TASK INSTRUCTIONS:
Print all of the data exactly as written.

EXTRACTED RECORDS:

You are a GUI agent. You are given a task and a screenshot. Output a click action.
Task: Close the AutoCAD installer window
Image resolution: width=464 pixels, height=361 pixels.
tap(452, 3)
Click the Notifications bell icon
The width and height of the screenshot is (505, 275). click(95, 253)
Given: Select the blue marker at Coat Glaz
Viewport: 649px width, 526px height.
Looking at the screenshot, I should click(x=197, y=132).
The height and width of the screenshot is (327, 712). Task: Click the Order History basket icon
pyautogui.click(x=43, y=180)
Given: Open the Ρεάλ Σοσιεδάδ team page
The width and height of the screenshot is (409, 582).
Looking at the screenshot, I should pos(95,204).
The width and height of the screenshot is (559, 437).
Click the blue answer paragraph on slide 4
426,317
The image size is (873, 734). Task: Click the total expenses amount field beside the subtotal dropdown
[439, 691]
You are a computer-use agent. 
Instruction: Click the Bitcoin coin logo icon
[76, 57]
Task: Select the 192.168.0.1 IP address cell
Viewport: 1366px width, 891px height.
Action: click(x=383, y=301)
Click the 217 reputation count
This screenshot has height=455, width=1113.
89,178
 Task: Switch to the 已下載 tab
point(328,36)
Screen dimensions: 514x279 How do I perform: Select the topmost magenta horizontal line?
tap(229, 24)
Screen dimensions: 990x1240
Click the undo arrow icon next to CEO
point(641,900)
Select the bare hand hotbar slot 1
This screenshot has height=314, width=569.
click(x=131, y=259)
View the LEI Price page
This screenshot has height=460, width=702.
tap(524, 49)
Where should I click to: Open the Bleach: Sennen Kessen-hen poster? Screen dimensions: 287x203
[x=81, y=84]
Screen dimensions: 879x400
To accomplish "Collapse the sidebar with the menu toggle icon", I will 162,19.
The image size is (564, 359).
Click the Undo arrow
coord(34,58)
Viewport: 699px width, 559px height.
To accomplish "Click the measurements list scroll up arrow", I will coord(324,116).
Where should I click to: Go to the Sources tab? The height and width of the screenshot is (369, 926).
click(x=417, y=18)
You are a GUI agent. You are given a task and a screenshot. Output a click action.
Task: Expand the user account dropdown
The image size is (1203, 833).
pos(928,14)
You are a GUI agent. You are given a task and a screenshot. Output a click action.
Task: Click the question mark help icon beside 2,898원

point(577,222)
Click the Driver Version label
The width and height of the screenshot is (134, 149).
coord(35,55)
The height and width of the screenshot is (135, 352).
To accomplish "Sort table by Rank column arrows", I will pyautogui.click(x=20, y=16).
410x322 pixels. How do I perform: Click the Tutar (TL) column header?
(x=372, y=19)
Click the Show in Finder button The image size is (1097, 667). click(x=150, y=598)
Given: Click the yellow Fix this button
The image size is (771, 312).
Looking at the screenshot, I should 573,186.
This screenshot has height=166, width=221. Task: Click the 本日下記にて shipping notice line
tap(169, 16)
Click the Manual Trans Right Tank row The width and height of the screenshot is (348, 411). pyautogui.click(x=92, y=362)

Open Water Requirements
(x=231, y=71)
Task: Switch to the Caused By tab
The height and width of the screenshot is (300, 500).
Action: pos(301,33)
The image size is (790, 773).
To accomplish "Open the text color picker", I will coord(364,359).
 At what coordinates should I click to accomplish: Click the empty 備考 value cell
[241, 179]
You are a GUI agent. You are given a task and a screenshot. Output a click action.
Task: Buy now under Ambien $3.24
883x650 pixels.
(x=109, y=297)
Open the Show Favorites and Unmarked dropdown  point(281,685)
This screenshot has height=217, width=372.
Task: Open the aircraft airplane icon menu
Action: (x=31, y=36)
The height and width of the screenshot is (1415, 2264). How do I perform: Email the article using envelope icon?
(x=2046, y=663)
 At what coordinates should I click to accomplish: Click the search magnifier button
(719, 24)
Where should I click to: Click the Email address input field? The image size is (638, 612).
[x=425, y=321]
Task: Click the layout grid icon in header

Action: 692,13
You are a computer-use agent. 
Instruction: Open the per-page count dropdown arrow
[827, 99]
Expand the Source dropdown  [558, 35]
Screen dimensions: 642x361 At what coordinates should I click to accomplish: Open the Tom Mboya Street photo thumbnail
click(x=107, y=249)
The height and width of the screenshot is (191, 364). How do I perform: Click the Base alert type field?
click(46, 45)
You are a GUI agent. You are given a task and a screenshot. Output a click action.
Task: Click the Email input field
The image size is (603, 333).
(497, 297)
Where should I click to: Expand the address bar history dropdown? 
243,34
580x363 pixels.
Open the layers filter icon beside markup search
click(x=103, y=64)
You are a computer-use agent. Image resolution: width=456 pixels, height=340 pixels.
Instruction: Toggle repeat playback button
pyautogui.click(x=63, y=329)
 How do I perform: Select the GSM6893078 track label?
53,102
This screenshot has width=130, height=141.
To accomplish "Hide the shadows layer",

THE COMPLETED TASK:
You are a GUI agent. You are given a task and a screenshot. Output a click action.
Task: Close the AutoCAD installer window
Image resolution: width=464 pixels, height=361 pixels.
tap(452, 3)
Click the Notifications bell icon
The width and height of the screenshot is (505, 275). click(95, 253)
Given: Select the blue marker at Coat Glaz
Viewport: 649px width, 526px height.
Looking at the screenshot, I should click(x=197, y=132).
The height and width of the screenshot is (327, 712). Task: Click the Order History basket icon
pyautogui.click(x=43, y=180)
Given: Open the Ρεάλ Σοσιεδάδ team page
The width and height of the screenshot is (409, 582).
Looking at the screenshot, I should pos(95,204).
The width and height of the screenshot is (559, 437).
Click the blue answer paragraph on slide 4
426,317
The image size is (873, 734). Task: Click the total expenses amount field beside the subtotal dropdown
[439, 691]
You are a computer-use agent. 
Instruction: Click the Bitcoin coin logo icon
[76, 57]
Task: Select the 192.168.0.1 IP address cell
Viewport: 1366px width, 891px height.
Action: click(x=383, y=301)
Click the 217 reputation count
This screenshot has height=455, width=1113.
89,178
 Task: Switch to the 已下載 tab
point(328,36)
Screen dimensions: 514x279 How do I perform: Select the topmost magenta horizontal line?
tap(229, 24)
Screen dimensions: 990x1240
Click the undo arrow icon next to CEO
point(641,900)
Select the bare hand hotbar slot 1
This screenshot has height=314, width=569.
click(x=131, y=259)
View the LEI Price page
This screenshot has height=460, width=702.
tap(524, 49)
Where should I click to: Open the Bleach: Sennen Kessen-hen poster? Screen dimensions: 287x203
[x=81, y=84]
Screen dimensions: 879x400
To accomplish "Collapse the sidebar with the menu toggle icon", I will 162,19.
The image size is (564, 359).
Click the Undo arrow
coord(34,58)
Viewport: 699px width, 559px height.
To accomplish "Click the measurements list scroll up arrow", I will coord(324,116).
Where should I click to: Go to the Sources tab? The height and width of the screenshot is (369, 926).
click(x=417, y=18)
You are a GUI agent. You are given a task and a screenshot. Output a click action.
Task: Expand the user account dropdown
The image size is (1203, 833).
pos(928,14)
You are a GUI agent. You are given a task and a screenshot. Output a click action.
Task: Click the question mark help icon beside 2,898원

point(577,222)
Click the Driver Version label
The width and height of the screenshot is (134, 149).
coord(35,55)
The height and width of the screenshot is (135, 352).
To accomplish "Sort table by Rank column arrows", I will pyautogui.click(x=20, y=16).
410x322 pixels. How do I perform: Click the Tutar (TL) column header?
(x=372, y=19)
Click the Show in Finder button The image size is (1097, 667). click(x=150, y=598)
Given: Click the yellow Fix this button
The image size is (771, 312).
Looking at the screenshot, I should 573,186.
This screenshot has height=166, width=221. Task: Click the 本日下記にて shipping notice line
tap(169, 16)
Click the Manual Trans Right Tank row The width and height of the screenshot is (348, 411). pyautogui.click(x=92, y=362)

Open Water Requirements
(x=231, y=71)
Task: Switch to the Caused By tab
The height and width of the screenshot is (300, 500).
Action: pos(301,33)
The image size is (790, 773).
To accomplish "Open the text color picker", I will coord(364,359).
 At what coordinates should I click to accomplish: Click the empty 備考 value cell
[241, 179]
You are a GUI agent. You are given a task and a screenshot. Output a click action.
Task: Buy now under Ambien $3.24
883x650 pixels.
(x=109, y=297)
Open the Show Favorites and Unmarked dropdown  point(281,685)
This screenshot has height=217, width=372.
Task: Open the aircraft airplane icon menu
Action: (x=31, y=36)
The height and width of the screenshot is (1415, 2264). How do I perform: Email the article using envelope icon?
(x=2046, y=663)
 At what coordinates should I click to accomplish: Click the search magnifier button
(719, 24)
Where should I click to: Click the Email address input field? The image size is (638, 612).
[x=425, y=321]
Task: Click the layout grid icon in header

Action: 692,13
You are a computer-use agent. 
Instruction: Open the per-page count dropdown arrow
[827, 99]
Expand the Source dropdown  [558, 35]
Screen dimensions: 642x361 At what coordinates should I click to accomplish: Open the Tom Mboya Street photo thumbnail
click(x=107, y=249)
The height and width of the screenshot is (191, 364). How do I perform: Click the Base alert type field?
click(46, 45)
You are a GUI agent. You are given a task and a screenshot. Output a click action.
Task: Click the Email input field
The image size is (603, 333).
(497, 297)
Where should I click to: Expand the address bar history dropdown? 
243,34
580x363 pixels.
Open the layers filter icon beside markup search
click(x=103, y=64)
You are a computer-use agent. Image resolution: width=456 pixels, height=340 pixels.
Instruction: Toggle repeat playback button
pyautogui.click(x=63, y=329)
 How do I perform: Select the GSM6893078 track label?
53,102
This screenshot has width=130, height=141.
To accomplish "Hide the shadows layer",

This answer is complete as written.